*The tasks*.
A – Answer these questions using the article on tracking down Exchange 2007 database bloat:
(i) What page size does Exchange 2007 use?
(ii) In the worked example, how many gigabytes of the database are left unaccounted for?
(iii) In the PriExt field, what does the letter "s" after the dash indicate?
B – Extend the article on tracking down Exchange 2007 database bloat, picking up after its final line.

---- Source passage

Tracking Down Exchange 2007 Database Bloat
I recently dealt with an issue of an Exchange 2007 database being physically larger than what was expected. So we took a few actions to find out more about the cause of the bloat. This outlines some of the work we did to isolate that bloat.
We started by getting more information about the database
- Check the most recent 1221 event in Application Log to ensure that Online Maintenance has completed
- From the Exchange 2007 Management Shell, run Get-mailboxstatistics
- PFDavAmin Item Content report
- Run ESEUTIL /MS against that database (ex: Eseutil /ms DBName.edb >C:\MSOutput.txt)
- Run ISINTEG –DUMP against that database
DETERMINE HOW MUCH BLOAT
Event 1221 showed us how much whitespace the DB reclaimed during online maintenance:
Event ID : 1221 Category : General Source : MSExchangeIS Mailbox Store Type : Information Message : The database "MyStorageGroup\MBXDB" has 5178 megabytes of free space after online defragmentation has terminated.
Added up the Deleted Item Size & Item Size from the Get-mailboxstatistics output. This is rough version of how much “user data” that the database has.
Noted the physical size of the database (ex: 50GB). Determine how much bloat may exist by adding the event 1221 whitespace (ex: 5GB) and the user data (24GB). In our example, we have a total of 29GB accounted for but 21GB unaccounted.
NOTICE: Before you dig into the /MS output, you should read through the ESE Database Structure technet article. At a minimum, understand that pages in Exchange 2007 are divided into 8-KB pages, where Exchange 2000 and 2003 (ESE98) use 4KB pages.
Do not expect to have a DB that is physically the same size as your whitespace and user data. There are many reasons why the database may require additional space. These might include database structure such as indexes, tables, and search folders as well as fragmented pages and unclaimed whitespace (i.e. changes since expiry and online maintenance).
SAMPLE /MS OUTPUT
********************************** SPACE DUMP ************************************* Name Type ObjidFDP PgnoFDP PriExt Owned Available ===================================================================================== Dbname.edb Db 1 1 256-m 3187862 64000 1-121 Tbl 112 426 8-s 8 0 ?B6708?T668f Idx 1848 431 1-s 1 0 MsgFolderIndex7 Idx 113 427 1-s 1 0 MsgFolderIndexPtagDel Idx 116 430 1-s 1 0 MsgFolderIndexURLComp Idx 115 429 1-s 1 0 RuleMsgFolderIndex Idx 114 428 1-s 1 0 1-24 Tbl 61 142 2-m 695104 3 1-611BB71A86 Tbl 312 833 8-m 3014 5 ?B6708?T668f+B67aa+S1 Idx 1850 476 1-s 1 0 MsgFolderIndex7 Idx 313 834 1-s 1 0 MsgFolderIndexPtagDel Idx 316 837 1-s 1 0 MsgFolderIndexURLComp Idx 315 836 1-s 1 0 RuleMsgFolderIndex Idx 314 835 1-s 1 0 S-1-28B913B0D4F Tbl 1862 705 8-s 8 3 MsgFolderIndexURLComp Idx 1863 706 1-s 1 0 ptagFIDIndex Idx 1865 708 1-s 1 0 ptagSearchedFIDIndex Idx 1864 707 1-s 1 0 - continued - --------------------------------------------------------------------------------------------------------------------------- 647540
MS Output Field information
- FDP is a special page in the database which indicates which B+tree this page belongs to. ObjidFDP is the Object ID of the FDP
- PgnoFDP is the page number of the FDP
- PriExt is the combination of a number and letter. The number before the dash is the initial number of pages when the object was first created in the B-Tree. The letter after the dash indicates whether the space for the B-Tree is currently represented using multiple pages ("m") or a single page ("s").

--------
---- Given entries

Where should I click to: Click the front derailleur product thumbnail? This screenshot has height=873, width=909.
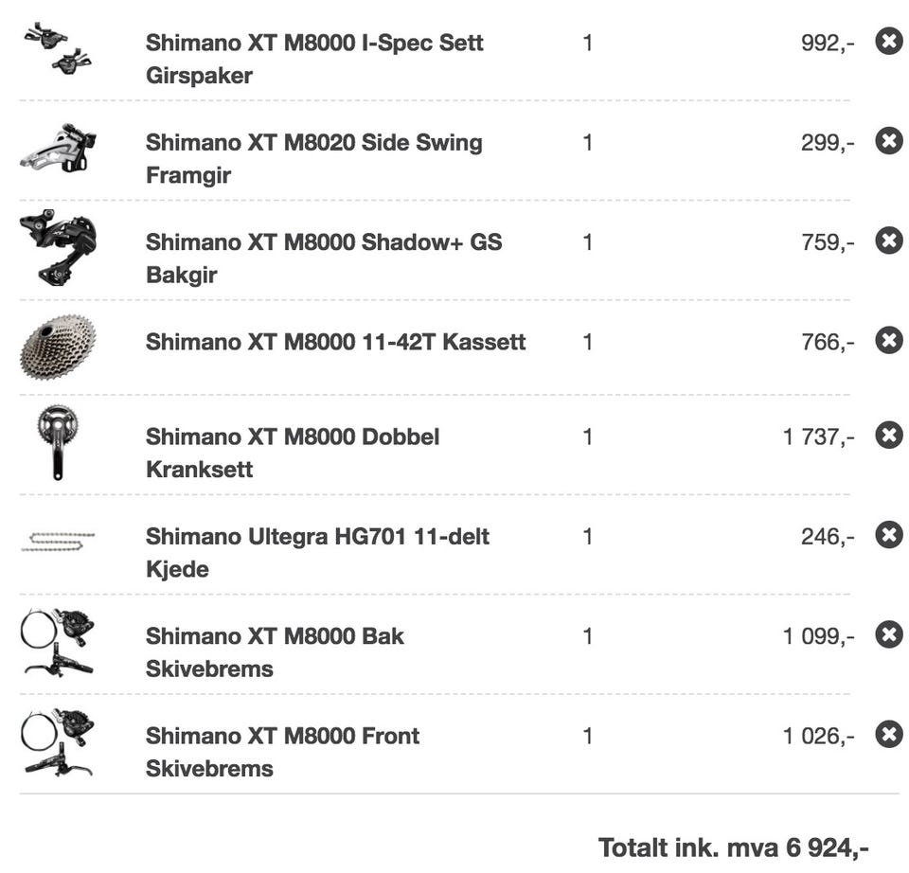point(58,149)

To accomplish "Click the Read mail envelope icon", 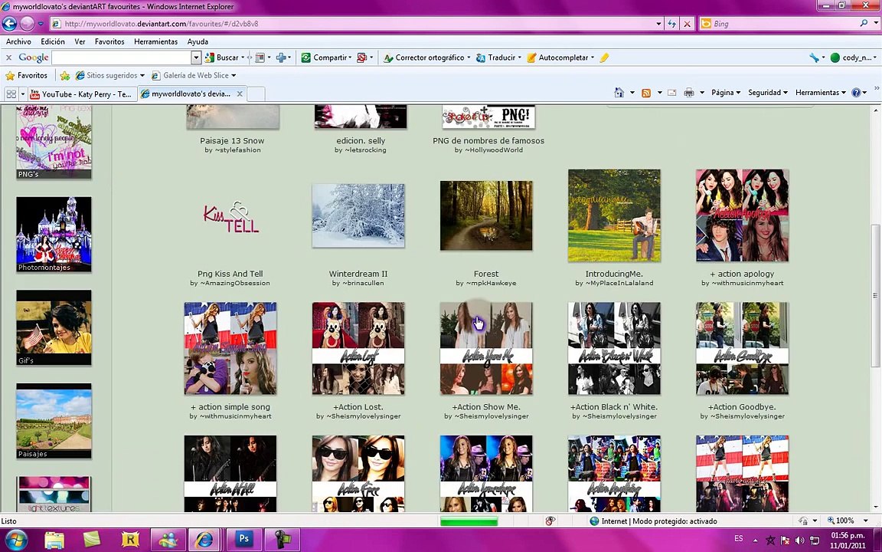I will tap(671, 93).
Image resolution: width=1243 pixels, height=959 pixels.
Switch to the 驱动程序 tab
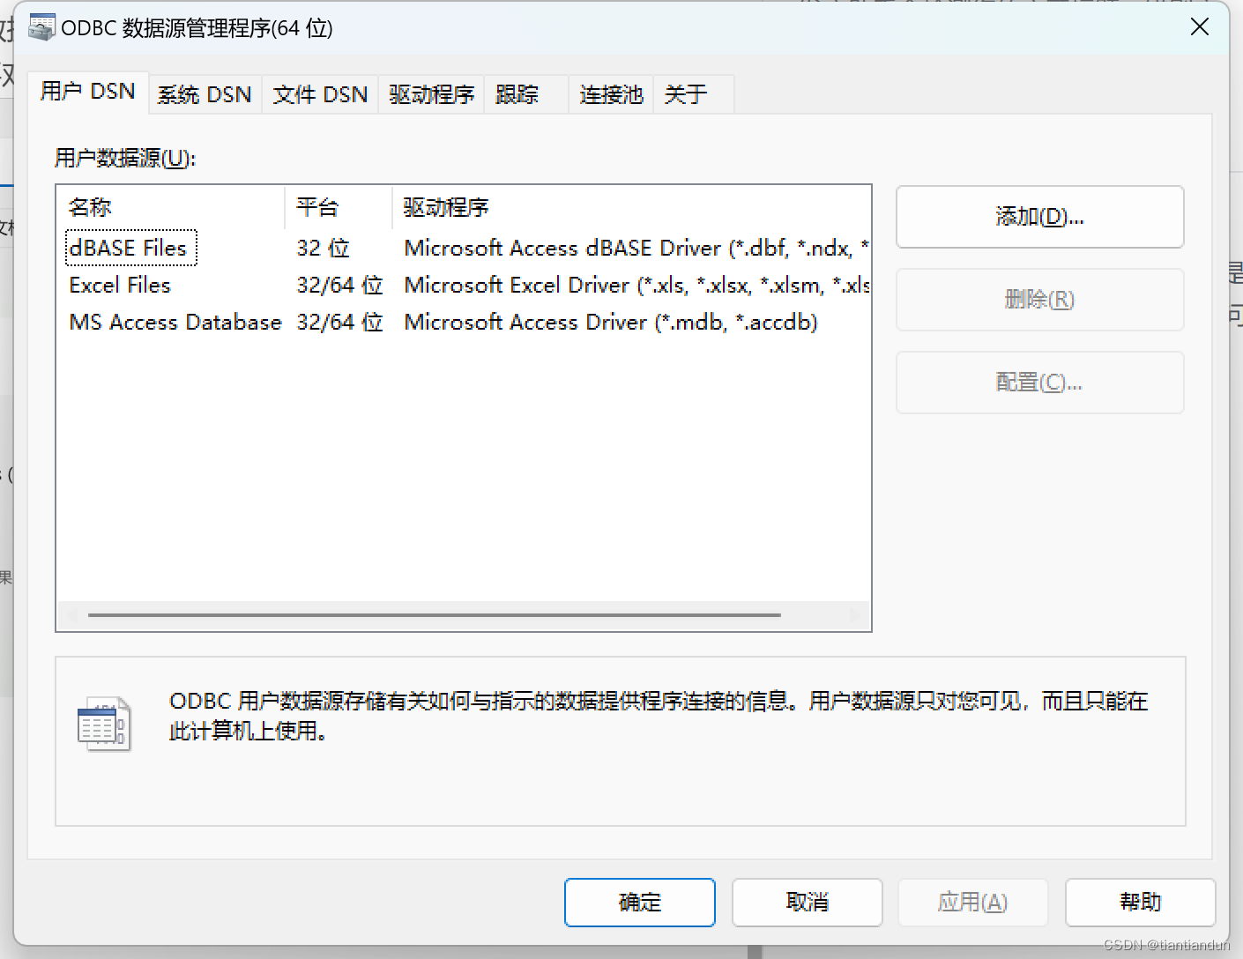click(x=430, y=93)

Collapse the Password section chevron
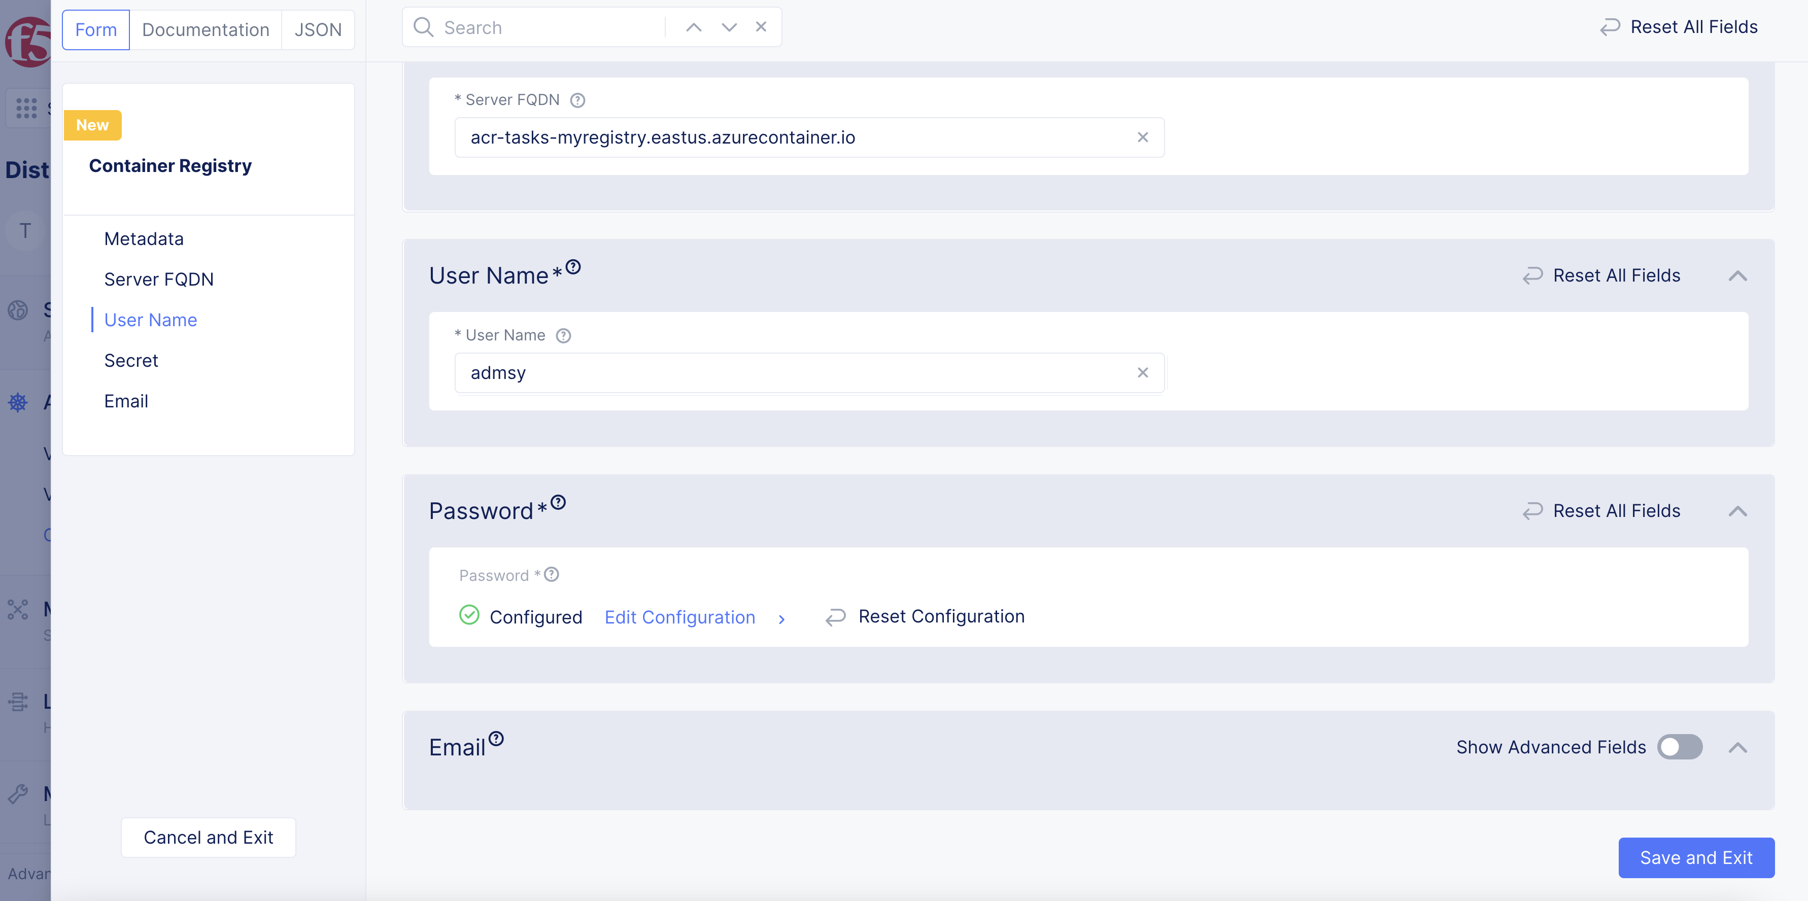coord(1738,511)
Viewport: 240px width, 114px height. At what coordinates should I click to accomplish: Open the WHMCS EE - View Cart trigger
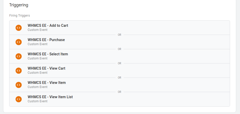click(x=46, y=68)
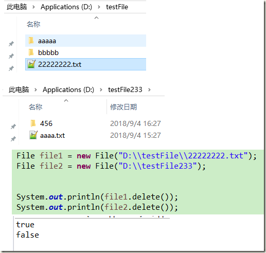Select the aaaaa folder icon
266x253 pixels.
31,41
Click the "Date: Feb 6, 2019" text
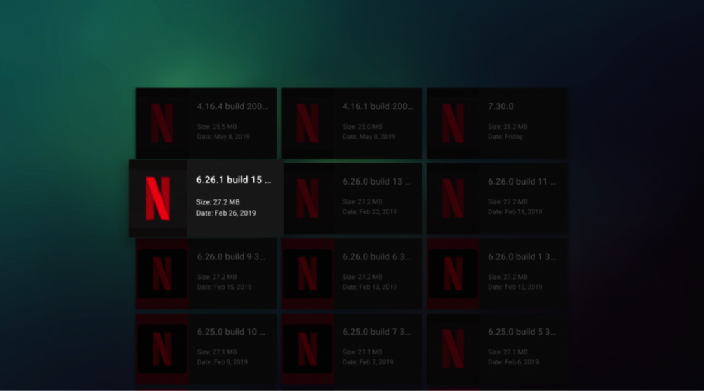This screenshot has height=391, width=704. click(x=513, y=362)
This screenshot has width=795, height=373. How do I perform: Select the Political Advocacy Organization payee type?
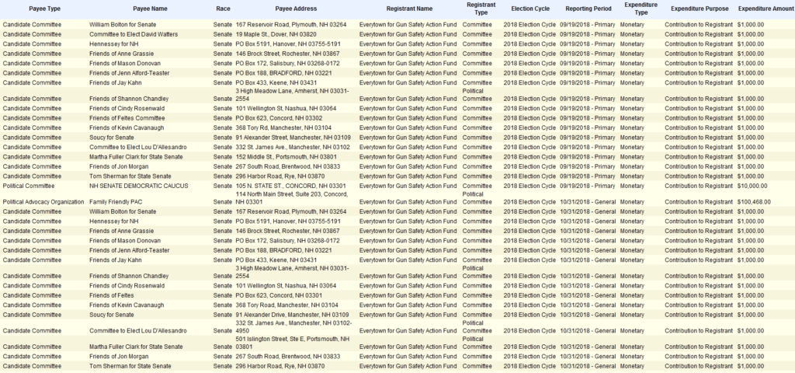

--------

*Responses by task*.
A –
(i) 8 KB
(ii) 21GB
(iii) The space for the B-Tree is currently represented using a single page.

B –
- Owned number of pages that contain data and/or are in use
- Available the number of free pages available
- Type may includeTable (TBL), Index (IDX), and Long-value (LV)
- LV may be required because a column or a record in ESE cannot span pages in the data B+tree. There are values that break the 8KB boundary of a page; referred to as long-values (LV). A table's long-value B+tree is used to store these large values.
READING THE /MS OUTPUT
We decided to look at 4 things within the /MS output:
Calculate Actual Whitespace: The number at the end of the dump (647540 in the above example) is the summation of the total number of pages that are available throughout all the tables. Take that number and multiply that by the page size value (8KB for Exchange 2007). In our example, we have 5,180MB of Whitespace.
Attachment Table: Table 1-24 holds all attachments in the database. In our example, we have 695104 Owned Pages for this attachment table. We multiply that number with the page size (8KB) and the total is 5.5 GB of space is for attachments.
Search Folders: Search folders are listed by the S- value. In the example above, S-1-28B913B0D4F is a search folder. Look for a many S- values in the output and follow DGoldmans blog to identify anyone users has a large number of Search Folders.
Large Consumption Users: Look through the output and see if there is any object that has a large number of owned pages. In our example, we see that 1-611BB71A86 has 3014 pages.
NOTE: All user mailbox folder tables are numbered, not named. In the example above, 1-611BB71A86 is a mailbox folder table. But also look at other tables, such as MailboxTombstone or Message Tombstone.
If you find a numbered table that has a large number of owned pages, you can identify which mailbox that table belongs to by looking at the ISINTEG –DUMP output.
To do this, copy the numbered value after the dash (611BB71A86) and then search the ISINTEG output file from the bottom up for that value.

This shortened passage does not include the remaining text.